Kominiarz i strażak zasłabli podczas sprawdzania pomieszczeń jednego z banków w Wałbrzychu.
Kontrolę przeprowadzano po sygnale pracowników banku, którzy
wyczuli dziwny zapach. W ubiegły piątek nieznaną substancją
zatruło się w banku 10 osób.
13.07.2004 | aktual.: 13.07.2004 17:45
Wezwani do banku strażacy specjalnymi urządzeniami sprawdzili pomieszczenia. Niczego nie wykryli. Na miejsce wezwano kominiarza, który razem z jednym ze strażaków sprawdził kanał wentylacyjny. Mężczyźni wyczuli tam dziwny zapach. Poczuli się słabo i zostali odwiezieni do szpitala. Nie grozi im niebezpieczeństwo - powiedział oficer dyżurny Wojewódzkiej Straży Pożarnej we Wrocławiu.
Strażacy ponownie sprawdzili pomieszczenia w banku. Mimo że urządzenia nie wykazały podwyższonego stężenia gazów, ewakuowano wszystkich pracowników banku. Placówka będzie przez kilka dni zamknięta.

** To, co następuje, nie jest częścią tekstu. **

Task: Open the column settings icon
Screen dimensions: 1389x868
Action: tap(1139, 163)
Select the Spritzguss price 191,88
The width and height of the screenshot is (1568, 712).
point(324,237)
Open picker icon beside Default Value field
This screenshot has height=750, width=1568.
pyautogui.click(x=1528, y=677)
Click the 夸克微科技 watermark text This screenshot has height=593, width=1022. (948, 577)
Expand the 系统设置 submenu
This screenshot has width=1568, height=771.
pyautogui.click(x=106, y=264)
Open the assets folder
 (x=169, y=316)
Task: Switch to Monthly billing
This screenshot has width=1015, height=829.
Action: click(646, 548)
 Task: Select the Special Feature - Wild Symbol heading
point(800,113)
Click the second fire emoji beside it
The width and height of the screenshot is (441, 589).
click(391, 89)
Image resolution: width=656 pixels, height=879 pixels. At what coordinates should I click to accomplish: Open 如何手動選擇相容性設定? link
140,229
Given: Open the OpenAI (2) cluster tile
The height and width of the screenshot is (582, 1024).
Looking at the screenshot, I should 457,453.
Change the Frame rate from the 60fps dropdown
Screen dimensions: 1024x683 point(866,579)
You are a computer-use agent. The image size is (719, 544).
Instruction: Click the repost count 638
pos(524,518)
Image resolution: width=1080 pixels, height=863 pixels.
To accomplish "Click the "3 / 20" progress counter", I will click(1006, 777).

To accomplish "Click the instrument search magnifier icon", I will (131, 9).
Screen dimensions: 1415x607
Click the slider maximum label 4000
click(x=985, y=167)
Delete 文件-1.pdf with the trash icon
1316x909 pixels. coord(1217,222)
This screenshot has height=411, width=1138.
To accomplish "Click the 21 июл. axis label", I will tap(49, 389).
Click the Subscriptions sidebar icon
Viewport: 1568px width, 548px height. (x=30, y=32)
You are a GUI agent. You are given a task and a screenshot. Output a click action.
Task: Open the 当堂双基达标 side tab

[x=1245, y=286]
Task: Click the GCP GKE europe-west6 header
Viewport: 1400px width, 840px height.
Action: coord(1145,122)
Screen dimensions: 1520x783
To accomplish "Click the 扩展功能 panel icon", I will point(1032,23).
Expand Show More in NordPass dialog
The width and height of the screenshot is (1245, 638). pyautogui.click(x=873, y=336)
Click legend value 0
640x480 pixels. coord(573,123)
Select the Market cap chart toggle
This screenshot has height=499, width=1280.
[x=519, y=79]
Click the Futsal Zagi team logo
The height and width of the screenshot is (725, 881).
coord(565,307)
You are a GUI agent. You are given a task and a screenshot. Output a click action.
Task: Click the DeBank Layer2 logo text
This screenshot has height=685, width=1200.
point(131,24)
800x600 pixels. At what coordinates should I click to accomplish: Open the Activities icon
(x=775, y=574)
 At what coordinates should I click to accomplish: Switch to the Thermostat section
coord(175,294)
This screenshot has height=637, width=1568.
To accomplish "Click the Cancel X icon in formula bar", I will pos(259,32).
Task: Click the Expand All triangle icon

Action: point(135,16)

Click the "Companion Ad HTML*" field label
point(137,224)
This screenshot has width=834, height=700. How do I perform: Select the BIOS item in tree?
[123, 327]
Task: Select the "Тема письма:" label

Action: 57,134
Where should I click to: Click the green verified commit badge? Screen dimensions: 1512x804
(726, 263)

Ponieważ nie wiadomo, co za substancja ulatnia się w banku, na kilka dni zostały tam zamontowane urządzenia monitorujące stężenie gazów. Będą pracować przez całą dobę - dodał oficer dyżurny straży. Policja i straż pożarna sprawdzi też mieszkania w kamienicy sąsiadującej z bankiem.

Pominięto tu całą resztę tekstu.